_AIM_: Reproduce the following records word for word, keeping every line as it stands.
** begin EXERCISE INPUTS **
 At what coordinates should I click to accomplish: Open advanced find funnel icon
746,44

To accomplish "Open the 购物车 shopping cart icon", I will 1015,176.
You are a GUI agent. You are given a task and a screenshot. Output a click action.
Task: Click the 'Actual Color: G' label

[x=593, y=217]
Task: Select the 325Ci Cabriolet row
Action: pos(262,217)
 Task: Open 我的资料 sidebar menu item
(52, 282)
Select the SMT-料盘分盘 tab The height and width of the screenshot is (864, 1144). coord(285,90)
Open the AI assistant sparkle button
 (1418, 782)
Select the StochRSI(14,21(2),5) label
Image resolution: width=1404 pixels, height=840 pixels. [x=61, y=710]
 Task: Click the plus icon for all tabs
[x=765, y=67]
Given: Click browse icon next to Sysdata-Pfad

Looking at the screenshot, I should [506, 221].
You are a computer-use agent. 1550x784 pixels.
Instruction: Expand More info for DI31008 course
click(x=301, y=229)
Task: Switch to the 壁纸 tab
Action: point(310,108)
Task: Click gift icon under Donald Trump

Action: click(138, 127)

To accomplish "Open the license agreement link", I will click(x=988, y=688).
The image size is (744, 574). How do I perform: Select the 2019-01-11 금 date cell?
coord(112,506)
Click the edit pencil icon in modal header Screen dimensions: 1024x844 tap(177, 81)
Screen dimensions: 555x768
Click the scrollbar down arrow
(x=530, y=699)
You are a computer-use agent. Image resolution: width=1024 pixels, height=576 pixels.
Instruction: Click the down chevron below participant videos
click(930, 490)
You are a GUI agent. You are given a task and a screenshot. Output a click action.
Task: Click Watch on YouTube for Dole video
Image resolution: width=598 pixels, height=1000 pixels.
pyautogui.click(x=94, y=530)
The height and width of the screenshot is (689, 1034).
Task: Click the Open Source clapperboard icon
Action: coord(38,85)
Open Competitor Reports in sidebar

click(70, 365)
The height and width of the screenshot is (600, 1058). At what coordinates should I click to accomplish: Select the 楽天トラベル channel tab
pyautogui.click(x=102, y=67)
** end EXERCISE INPUTS **
_EXPECTED ANSWER_:
 At what coordinates should I click to accomplish: Open advanced find funnel icon
746,44

To accomplish "Open the 购物车 shopping cart icon", I will 1015,176.
You are a GUI agent. You are given a task and a screenshot. Output a click action.
Task: Click the 'Actual Color: G' label

[x=593, y=217]
Task: Select the 325Ci Cabriolet row
Action: pos(262,217)
 Task: Open 我的资料 sidebar menu item
(52, 282)
Select the SMT-料盘分盘 tab The height and width of the screenshot is (864, 1144). coord(285,90)
Open the AI assistant sparkle button
 (1418, 782)
Select the StochRSI(14,21(2),5) label
Image resolution: width=1404 pixels, height=840 pixels. [x=61, y=710]
 Task: Click the plus icon for all tabs
[x=765, y=67]
Given: Click browse icon next to Sysdata-Pfad

Looking at the screenshot, I should [506, 221].
You are a computer-use agent. 1550x784 pixels.
Instruction: Expand More info for DI31008 course
click(x=301, y=229)
Task: Switch to the 壁纸 tab
Action: point(310,108)
Task: Click gift icon under Donald Trump

Action: click(138, 127)

To accomplish "Open the license agreement link", I will click(x=988, y=688).
The image size is (744, 574). How do I perform: Select the 2019-01-11 금 date cell?
coord(112,506)
Click the edit pencil icon in modal header Screen dimensions: 1024x844 tap(177, 81)
Screen dimensions: 555x768
Click the scrollbar down arrow
(x=530, y=699)
You are a computer-use agent. Image resolution: width=1024 pixels, height=576 pixels.
Instruction: Click the down chevron below participant videos
click(930, 490)
You are a GUI agent. You are given a task and a screenshot. Output a click action.
Task: Click Watch on YouTube for Dole video
Image resolution: width=598 pixels, height=1000 pixels.
pyautogui.click(x=94, y=530)
The height and width of the screenshot is (689, 1034).
Task: Click the Open Source clapperboard icon
Action: coord(38,85)
Open Competitor Reports in sidebar

click(70, 365)
The height and width of the screenshot is (600, 1058). At what coordinates should I click to accomplish: Select the 楽天トラベル channel tab
pyautogui.click(x=102, y=67)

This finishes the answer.